▸ **What you will do**
Run through the records and, wherever a line holds the word "input", return that line.
[Opening Information supplied section]
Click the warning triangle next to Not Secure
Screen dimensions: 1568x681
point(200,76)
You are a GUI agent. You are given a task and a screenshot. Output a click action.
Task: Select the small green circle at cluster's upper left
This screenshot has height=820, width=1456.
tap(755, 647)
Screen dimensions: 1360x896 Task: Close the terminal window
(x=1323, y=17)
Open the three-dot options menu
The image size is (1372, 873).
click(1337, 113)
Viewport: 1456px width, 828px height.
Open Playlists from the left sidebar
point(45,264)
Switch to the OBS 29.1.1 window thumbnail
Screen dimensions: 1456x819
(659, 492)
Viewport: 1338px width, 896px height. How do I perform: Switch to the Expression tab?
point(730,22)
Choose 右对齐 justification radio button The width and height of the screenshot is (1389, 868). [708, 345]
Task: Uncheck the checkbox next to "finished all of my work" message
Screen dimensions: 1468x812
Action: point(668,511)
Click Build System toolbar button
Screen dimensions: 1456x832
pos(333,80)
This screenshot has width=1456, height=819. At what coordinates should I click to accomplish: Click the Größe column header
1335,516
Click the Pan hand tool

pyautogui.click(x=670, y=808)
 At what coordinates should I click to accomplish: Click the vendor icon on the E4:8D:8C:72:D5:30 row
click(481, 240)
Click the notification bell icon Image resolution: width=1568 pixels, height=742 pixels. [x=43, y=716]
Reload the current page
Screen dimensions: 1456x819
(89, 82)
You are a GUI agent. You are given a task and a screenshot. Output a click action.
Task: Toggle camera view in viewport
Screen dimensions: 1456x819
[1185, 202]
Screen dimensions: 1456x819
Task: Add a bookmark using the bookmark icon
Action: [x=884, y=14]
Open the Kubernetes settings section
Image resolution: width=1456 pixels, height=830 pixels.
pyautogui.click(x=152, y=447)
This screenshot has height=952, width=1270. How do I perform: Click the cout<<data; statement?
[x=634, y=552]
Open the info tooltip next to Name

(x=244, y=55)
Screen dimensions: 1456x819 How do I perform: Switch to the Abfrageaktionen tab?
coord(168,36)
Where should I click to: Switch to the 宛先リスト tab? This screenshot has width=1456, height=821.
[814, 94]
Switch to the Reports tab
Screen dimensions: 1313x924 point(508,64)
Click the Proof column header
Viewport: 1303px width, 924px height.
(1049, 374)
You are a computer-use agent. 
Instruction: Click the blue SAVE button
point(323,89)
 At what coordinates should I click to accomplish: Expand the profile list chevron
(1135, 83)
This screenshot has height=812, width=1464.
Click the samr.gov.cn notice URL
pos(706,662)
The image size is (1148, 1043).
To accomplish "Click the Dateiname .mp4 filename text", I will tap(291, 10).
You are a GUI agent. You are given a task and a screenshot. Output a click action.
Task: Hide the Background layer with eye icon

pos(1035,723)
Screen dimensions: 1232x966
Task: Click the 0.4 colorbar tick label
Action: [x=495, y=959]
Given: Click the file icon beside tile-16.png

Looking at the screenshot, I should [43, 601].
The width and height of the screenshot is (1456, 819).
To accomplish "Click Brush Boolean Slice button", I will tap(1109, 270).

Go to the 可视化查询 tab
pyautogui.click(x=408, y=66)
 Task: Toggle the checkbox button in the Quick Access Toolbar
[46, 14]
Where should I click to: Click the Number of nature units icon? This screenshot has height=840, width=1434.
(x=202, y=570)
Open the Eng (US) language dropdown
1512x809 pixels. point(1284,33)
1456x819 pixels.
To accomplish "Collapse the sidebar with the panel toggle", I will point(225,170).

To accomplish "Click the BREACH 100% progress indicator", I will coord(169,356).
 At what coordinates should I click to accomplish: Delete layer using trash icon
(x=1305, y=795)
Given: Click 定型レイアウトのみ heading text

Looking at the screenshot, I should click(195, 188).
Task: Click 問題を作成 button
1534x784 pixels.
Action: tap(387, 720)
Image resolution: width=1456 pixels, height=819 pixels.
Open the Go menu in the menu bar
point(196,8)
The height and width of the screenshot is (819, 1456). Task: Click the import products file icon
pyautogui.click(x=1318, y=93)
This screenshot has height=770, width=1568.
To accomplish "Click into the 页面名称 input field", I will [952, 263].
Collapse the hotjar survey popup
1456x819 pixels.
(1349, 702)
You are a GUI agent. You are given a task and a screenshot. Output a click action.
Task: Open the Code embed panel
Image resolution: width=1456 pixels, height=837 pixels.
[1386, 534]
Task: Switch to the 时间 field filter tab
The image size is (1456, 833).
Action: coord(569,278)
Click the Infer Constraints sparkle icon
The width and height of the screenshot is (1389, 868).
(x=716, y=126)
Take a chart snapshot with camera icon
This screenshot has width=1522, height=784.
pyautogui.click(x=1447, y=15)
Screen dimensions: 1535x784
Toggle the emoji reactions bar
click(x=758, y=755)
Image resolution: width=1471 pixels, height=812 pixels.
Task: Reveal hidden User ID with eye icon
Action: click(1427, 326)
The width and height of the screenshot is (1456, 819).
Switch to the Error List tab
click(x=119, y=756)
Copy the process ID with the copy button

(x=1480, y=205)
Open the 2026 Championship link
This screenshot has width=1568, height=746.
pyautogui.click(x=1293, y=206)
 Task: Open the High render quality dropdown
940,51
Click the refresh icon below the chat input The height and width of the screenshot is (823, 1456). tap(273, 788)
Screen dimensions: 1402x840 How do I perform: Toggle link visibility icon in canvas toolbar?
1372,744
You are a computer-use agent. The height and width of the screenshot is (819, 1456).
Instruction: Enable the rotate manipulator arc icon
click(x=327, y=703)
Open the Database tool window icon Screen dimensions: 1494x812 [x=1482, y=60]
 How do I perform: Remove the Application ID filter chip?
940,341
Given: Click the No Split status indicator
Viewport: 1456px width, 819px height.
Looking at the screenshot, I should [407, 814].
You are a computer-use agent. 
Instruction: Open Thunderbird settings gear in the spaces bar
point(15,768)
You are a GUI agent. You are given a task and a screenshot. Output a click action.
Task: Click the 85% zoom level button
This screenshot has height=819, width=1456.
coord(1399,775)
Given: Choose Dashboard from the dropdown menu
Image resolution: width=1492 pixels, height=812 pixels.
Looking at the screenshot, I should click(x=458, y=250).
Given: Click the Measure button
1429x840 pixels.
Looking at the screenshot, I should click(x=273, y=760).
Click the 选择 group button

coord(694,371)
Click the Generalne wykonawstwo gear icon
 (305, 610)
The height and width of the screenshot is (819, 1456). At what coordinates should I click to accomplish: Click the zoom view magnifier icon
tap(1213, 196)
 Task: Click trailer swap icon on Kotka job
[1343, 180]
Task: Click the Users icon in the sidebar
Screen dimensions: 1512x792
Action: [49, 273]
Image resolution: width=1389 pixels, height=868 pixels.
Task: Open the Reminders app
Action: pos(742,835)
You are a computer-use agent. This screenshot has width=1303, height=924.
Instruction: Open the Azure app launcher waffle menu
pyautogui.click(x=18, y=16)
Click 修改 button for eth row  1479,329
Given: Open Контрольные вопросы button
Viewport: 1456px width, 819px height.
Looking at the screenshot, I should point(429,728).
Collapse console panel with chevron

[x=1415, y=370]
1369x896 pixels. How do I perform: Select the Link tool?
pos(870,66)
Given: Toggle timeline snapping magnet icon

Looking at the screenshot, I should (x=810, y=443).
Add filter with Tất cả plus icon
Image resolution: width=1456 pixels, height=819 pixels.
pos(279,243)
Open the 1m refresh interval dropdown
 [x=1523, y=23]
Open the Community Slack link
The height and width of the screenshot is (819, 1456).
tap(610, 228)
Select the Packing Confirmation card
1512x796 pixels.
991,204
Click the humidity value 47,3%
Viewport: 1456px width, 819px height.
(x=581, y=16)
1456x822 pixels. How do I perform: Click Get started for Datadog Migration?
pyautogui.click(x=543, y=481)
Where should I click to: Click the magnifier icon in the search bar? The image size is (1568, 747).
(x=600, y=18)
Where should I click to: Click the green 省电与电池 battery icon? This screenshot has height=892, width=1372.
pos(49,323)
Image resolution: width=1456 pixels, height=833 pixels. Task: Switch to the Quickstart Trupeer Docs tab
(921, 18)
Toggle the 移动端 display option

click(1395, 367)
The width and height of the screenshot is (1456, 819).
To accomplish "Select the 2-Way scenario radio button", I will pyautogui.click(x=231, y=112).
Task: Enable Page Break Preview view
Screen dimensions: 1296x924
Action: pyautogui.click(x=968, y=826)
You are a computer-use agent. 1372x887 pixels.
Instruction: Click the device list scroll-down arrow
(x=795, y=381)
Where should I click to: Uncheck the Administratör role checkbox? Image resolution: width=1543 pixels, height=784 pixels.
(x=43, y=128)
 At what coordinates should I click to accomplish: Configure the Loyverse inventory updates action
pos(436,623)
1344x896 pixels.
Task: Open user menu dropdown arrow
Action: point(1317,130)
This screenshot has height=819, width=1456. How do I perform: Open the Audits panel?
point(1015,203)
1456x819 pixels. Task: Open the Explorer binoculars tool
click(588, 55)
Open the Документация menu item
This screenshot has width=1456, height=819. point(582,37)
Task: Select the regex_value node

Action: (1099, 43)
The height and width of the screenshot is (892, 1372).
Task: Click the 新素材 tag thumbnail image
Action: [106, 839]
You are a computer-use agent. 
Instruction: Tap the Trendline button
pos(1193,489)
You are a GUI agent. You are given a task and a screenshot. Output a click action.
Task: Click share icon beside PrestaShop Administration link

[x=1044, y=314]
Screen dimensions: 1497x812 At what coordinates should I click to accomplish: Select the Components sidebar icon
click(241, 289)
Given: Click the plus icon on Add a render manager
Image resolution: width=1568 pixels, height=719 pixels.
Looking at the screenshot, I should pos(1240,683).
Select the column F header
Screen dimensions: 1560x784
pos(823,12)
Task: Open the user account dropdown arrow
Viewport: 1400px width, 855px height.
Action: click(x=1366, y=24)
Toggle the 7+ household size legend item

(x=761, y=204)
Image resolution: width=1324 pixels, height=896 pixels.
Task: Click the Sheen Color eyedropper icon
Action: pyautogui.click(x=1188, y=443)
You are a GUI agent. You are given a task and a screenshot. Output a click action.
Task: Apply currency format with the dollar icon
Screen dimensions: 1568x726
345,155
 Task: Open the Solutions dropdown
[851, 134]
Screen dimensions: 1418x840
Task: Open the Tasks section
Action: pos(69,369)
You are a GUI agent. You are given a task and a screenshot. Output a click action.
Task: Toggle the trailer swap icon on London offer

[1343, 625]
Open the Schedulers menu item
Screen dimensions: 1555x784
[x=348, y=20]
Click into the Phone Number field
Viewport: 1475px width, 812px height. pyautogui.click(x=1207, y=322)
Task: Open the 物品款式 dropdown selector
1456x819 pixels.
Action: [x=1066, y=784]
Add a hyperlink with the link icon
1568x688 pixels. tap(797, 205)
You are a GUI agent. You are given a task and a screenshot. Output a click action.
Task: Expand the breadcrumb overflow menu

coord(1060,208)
[Closing Information supplied section]
▸ **Solution for this task**
To accomplish "Click into the 页面名称 input field", I will [952, 263].
Click the refresh icon below the chat input The height and width of the screenshot is (823, 1456). tap(273, 788)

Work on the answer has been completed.